Ketika muncul pertanyaan dari mana romantisme itu seharusnya berawal, maka kita perlu menelusuri proses ini (baik dengan bumbu romantisme maupun tidak) sampai ke awalnya. Ada tiga proses atau tahap yang umumnya dialami ketika seseorang jatuh cinta; ketertarikan (attraction), keterikatan (attachment), dan komitmen (commitment). Masing-masing tahap ini memiliki level keterlibatan emosi dengan tingkat kedalaman berbeda-beda. Untuk menjawab pertanyaan di atas, kita perlu mengamati proses ini di level yang paling awal, yaitu ketertarikan.
Kenapa kita tertarik (suka) pada seseorang lebih dari orang lainnya? Apa sebenarnya yang membuat kita 'suka'? Jawabannya, menurut para ahli psikologi dan ahli perilaku serta ahli hormon, berada pada tataran bawah sadar pikiran kita. Pengalaman dan proses pertumbuhkembangan kita baik secara fisik maupun emosional pada akhirnya akan memunculkan sebuah peta atau kerangka (template) mengenai pasangan ideal. Kerangka ini, dan proses pembentukannya, mungkin kita sadari mungkin juga tidak, tapi ia ada. Sebagian besar psikolog sepakat bahwa kita mendasari pembentukan kerangka ideal partner ini pada figur orangtua atau sosok dominan yang dekat dengan kita pada masa kecil. Mereka menyederhanakan faktor-faktor pembentuk ini menjadi tiga unsur utama: penampilan (appearance), kepribadian (personality), dan hormon (lebih spesifik lagi, hormon feromon).

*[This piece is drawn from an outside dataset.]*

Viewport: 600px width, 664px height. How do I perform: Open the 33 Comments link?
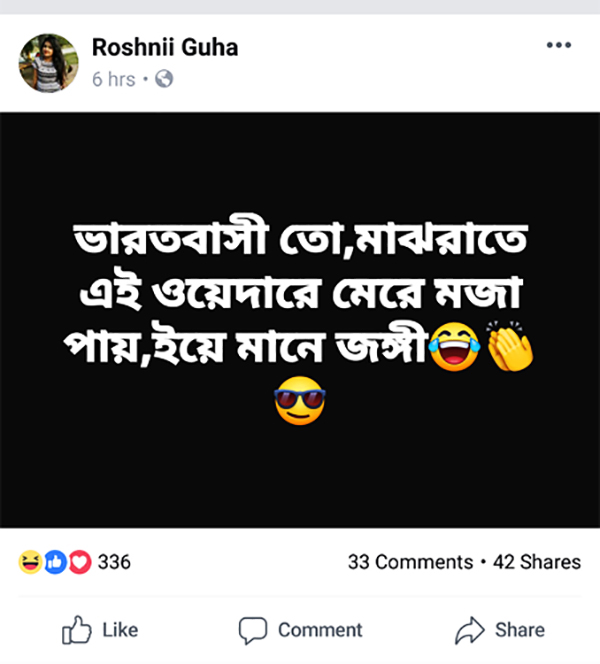coord(410,562)
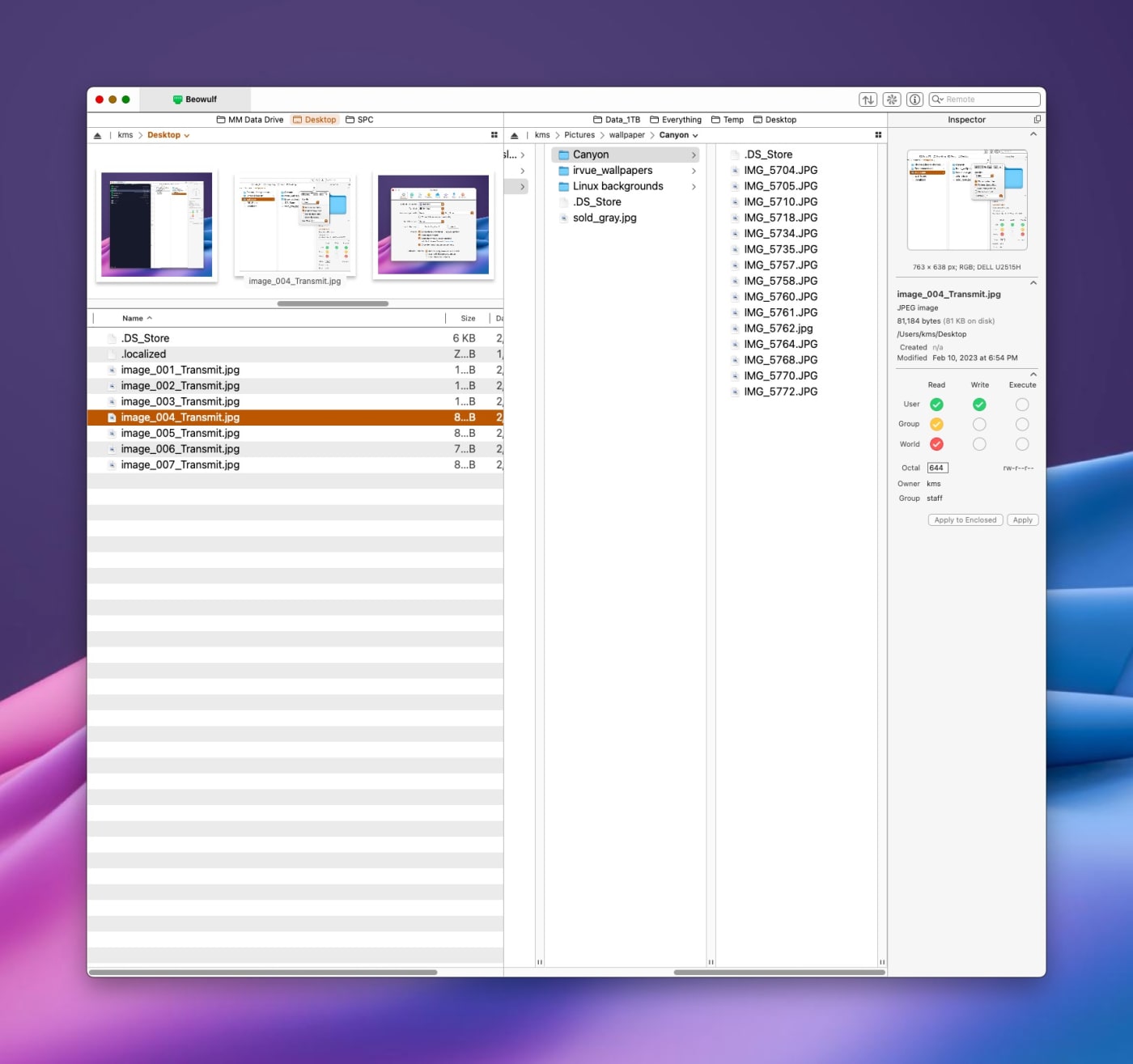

Mengenai penampilan, para peneliti menemukan bahwa kita cenderung tertarik pada orang yang penampilannya mengingatkan kita pada orangtua kita (atau sosok dominan masa kecil) atau bahkan pada diri kita sendiri. Secara bawah sadar, ketika kita melihat seseorang di kerumunan orang, kita secara otomatis menganalisis fitur-fitur penampilannya dan membandingkan dengan fitur-fitur yang kita akrabi (entah dari orangtua, sosok dominan, maupun dari diri kita sendiri). Semakin banyak fitur yang kita kenali, akan semakin tertarik pula kita kepada orang tersebut.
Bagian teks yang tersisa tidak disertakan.